- **Assigned task**
Each line of the data below that holds the word "computer" is to be reported in full.

_ _ _

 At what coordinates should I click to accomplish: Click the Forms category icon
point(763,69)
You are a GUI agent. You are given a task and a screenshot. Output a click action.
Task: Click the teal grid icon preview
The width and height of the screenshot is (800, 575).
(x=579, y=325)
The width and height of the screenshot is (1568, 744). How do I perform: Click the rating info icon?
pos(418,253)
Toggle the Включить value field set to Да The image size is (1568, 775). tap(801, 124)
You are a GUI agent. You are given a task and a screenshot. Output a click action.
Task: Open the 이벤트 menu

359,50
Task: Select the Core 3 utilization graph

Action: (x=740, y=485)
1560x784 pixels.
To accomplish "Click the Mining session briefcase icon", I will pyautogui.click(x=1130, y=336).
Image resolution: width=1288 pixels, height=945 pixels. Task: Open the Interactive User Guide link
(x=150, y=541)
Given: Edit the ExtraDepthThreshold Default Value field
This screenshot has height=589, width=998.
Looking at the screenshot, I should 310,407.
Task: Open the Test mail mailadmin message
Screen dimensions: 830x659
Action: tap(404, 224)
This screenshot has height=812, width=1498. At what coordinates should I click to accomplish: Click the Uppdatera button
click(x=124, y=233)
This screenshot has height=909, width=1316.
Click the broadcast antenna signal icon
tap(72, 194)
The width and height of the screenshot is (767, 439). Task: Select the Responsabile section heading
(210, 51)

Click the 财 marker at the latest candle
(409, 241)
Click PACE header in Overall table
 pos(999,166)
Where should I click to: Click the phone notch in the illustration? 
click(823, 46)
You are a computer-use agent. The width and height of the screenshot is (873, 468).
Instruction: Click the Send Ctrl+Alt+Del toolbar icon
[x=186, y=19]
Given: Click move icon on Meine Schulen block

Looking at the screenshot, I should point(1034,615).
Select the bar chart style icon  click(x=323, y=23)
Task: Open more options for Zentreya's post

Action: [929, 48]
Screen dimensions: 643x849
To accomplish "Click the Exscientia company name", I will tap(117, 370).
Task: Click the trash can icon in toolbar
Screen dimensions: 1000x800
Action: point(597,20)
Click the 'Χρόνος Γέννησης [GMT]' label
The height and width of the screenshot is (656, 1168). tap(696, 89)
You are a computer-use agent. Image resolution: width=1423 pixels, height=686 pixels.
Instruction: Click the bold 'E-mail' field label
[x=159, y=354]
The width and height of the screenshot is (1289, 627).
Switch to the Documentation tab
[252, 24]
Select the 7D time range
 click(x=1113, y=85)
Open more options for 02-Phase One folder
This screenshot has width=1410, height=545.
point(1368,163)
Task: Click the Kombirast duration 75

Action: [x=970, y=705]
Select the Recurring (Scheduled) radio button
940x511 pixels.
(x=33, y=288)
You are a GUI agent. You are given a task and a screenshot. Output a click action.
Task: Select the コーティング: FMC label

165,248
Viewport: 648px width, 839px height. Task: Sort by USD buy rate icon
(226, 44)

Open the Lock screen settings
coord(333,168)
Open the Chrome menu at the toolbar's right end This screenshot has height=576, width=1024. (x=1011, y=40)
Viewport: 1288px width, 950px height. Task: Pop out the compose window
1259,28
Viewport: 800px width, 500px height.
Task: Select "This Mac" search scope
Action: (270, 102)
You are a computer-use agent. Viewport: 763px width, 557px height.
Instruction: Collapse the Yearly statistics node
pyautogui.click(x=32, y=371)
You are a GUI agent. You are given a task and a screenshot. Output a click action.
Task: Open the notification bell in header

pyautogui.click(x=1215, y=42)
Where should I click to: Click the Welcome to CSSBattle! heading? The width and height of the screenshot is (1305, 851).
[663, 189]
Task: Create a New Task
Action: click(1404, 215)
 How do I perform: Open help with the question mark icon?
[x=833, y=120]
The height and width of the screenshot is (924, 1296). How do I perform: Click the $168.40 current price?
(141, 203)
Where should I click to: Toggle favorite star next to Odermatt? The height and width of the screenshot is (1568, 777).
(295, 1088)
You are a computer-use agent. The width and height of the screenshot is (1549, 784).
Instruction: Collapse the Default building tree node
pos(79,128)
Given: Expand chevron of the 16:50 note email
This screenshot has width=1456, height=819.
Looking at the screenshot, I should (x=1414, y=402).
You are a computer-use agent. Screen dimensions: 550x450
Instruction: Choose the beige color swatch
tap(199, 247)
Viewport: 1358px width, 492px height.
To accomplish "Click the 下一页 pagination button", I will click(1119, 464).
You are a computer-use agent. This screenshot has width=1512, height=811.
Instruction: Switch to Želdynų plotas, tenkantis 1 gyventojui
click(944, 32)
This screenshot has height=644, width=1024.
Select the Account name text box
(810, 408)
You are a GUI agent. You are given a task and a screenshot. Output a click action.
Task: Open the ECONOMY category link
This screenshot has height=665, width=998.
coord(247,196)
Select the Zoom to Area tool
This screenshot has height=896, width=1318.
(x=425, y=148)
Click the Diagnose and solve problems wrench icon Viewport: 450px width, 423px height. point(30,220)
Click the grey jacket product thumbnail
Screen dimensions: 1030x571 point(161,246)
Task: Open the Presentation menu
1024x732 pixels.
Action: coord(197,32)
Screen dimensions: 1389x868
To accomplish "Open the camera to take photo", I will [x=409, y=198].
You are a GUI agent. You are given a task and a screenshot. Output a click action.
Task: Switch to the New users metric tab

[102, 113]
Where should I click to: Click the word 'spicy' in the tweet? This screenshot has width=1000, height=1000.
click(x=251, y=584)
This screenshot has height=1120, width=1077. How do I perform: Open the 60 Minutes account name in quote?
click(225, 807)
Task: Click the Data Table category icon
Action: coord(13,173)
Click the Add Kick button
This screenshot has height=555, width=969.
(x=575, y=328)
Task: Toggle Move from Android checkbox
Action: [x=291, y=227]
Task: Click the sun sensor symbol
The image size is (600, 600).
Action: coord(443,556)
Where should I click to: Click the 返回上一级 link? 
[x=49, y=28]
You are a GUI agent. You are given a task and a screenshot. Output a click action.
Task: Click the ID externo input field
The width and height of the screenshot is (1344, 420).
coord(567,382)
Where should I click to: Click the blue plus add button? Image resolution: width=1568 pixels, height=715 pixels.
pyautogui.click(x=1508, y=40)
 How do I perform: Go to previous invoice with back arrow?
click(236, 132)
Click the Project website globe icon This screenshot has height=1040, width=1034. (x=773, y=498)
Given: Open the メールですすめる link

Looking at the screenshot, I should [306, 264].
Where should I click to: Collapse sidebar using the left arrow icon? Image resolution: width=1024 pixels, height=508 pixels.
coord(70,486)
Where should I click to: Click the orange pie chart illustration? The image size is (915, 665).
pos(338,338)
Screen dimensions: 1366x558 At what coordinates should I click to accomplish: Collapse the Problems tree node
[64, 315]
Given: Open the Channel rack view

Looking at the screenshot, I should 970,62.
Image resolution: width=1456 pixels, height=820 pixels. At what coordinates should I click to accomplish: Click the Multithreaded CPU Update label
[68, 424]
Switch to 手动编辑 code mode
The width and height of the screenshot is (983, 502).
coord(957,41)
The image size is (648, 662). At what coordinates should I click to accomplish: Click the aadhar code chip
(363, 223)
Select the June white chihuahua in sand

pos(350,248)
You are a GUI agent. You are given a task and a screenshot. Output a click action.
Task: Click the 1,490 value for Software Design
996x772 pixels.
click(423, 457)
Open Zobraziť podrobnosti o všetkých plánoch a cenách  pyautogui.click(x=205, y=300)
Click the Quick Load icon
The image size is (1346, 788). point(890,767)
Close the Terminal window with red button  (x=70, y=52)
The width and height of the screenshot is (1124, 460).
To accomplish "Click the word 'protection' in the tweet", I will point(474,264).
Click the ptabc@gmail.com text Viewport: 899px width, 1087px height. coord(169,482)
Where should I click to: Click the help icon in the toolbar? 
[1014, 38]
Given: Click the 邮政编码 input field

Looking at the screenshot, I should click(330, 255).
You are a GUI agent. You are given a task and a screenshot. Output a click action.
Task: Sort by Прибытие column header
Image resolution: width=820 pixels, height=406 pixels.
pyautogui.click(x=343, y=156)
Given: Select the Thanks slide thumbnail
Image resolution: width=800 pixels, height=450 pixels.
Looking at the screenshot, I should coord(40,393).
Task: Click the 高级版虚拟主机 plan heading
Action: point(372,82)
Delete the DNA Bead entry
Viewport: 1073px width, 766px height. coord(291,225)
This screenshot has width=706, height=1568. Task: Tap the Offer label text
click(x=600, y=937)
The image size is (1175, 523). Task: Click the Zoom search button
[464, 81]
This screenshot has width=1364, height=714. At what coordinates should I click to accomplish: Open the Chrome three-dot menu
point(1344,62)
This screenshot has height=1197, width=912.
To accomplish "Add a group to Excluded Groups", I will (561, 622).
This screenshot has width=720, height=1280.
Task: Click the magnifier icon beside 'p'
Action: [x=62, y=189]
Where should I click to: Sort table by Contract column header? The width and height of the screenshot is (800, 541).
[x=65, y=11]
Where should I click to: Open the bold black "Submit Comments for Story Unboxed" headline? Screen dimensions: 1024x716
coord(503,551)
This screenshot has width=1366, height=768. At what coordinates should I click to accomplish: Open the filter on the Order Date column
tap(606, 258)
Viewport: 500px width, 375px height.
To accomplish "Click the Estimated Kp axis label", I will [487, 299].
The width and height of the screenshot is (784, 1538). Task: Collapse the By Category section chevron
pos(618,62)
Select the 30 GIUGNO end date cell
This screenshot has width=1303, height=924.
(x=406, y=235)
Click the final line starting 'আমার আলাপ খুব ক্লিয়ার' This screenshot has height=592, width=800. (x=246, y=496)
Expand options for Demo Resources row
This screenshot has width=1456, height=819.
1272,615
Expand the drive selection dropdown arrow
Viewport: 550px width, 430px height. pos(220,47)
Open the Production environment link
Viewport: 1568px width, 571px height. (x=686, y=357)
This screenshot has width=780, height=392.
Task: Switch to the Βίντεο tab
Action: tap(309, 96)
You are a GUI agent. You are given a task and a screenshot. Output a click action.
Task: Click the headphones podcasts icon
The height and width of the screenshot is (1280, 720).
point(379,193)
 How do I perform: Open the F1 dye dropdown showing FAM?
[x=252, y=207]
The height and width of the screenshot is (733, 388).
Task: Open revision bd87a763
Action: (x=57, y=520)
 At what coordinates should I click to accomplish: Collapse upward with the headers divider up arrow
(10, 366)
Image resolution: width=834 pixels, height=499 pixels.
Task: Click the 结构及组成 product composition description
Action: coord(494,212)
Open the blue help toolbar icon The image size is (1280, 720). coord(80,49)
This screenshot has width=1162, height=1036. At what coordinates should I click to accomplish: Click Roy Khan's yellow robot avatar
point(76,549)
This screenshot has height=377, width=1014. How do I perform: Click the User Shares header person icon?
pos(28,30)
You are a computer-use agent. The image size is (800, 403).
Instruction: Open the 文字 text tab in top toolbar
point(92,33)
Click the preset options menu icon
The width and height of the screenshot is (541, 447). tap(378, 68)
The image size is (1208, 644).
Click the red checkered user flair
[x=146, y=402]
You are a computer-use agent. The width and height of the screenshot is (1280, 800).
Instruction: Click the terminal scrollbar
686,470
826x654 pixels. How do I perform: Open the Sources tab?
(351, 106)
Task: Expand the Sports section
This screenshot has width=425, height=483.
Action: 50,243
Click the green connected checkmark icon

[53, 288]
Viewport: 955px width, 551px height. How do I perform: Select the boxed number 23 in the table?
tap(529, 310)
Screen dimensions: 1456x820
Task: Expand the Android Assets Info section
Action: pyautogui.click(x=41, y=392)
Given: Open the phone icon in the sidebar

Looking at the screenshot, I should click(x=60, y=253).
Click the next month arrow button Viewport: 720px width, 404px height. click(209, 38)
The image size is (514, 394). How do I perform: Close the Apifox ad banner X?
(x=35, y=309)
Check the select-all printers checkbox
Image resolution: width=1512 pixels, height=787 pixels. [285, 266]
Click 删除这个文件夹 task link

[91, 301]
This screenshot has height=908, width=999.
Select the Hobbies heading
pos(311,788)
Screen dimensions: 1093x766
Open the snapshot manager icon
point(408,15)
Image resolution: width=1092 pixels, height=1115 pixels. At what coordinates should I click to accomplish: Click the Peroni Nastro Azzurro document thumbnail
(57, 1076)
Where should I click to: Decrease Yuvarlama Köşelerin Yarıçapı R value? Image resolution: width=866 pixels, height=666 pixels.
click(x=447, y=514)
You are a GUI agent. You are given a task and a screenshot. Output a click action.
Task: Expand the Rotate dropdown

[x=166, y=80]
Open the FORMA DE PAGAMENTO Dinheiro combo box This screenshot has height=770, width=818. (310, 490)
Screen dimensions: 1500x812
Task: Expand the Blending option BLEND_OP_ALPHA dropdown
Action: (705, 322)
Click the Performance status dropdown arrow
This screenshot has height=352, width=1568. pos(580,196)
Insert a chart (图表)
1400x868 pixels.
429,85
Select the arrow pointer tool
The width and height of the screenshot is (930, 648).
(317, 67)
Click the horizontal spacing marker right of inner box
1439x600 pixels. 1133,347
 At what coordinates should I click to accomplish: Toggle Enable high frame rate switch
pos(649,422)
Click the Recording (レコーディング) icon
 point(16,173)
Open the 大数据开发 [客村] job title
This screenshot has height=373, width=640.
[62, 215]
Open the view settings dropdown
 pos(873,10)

_ _ _

- **Reply**
You are a computer-use agent. The width and height of the screenshot is (873, 468).
You are a computer-use agent. Image resolution: width=1423 pixels, height=686 pixels.
You are a computer-use agent. Viewport: 763px width, 557px height.
You are a computer-use agent. The width and height of the screenshot is (1549, 784).
You are a computer-use agent. Screen dimensions: 550x450
You are a computer-use agent. This screenshot has width=1512, height=811.
You are a computer-use agent. The image size is (800, 403).
You are a computer-use agent. The width and height of the screenshot is (1280, 800).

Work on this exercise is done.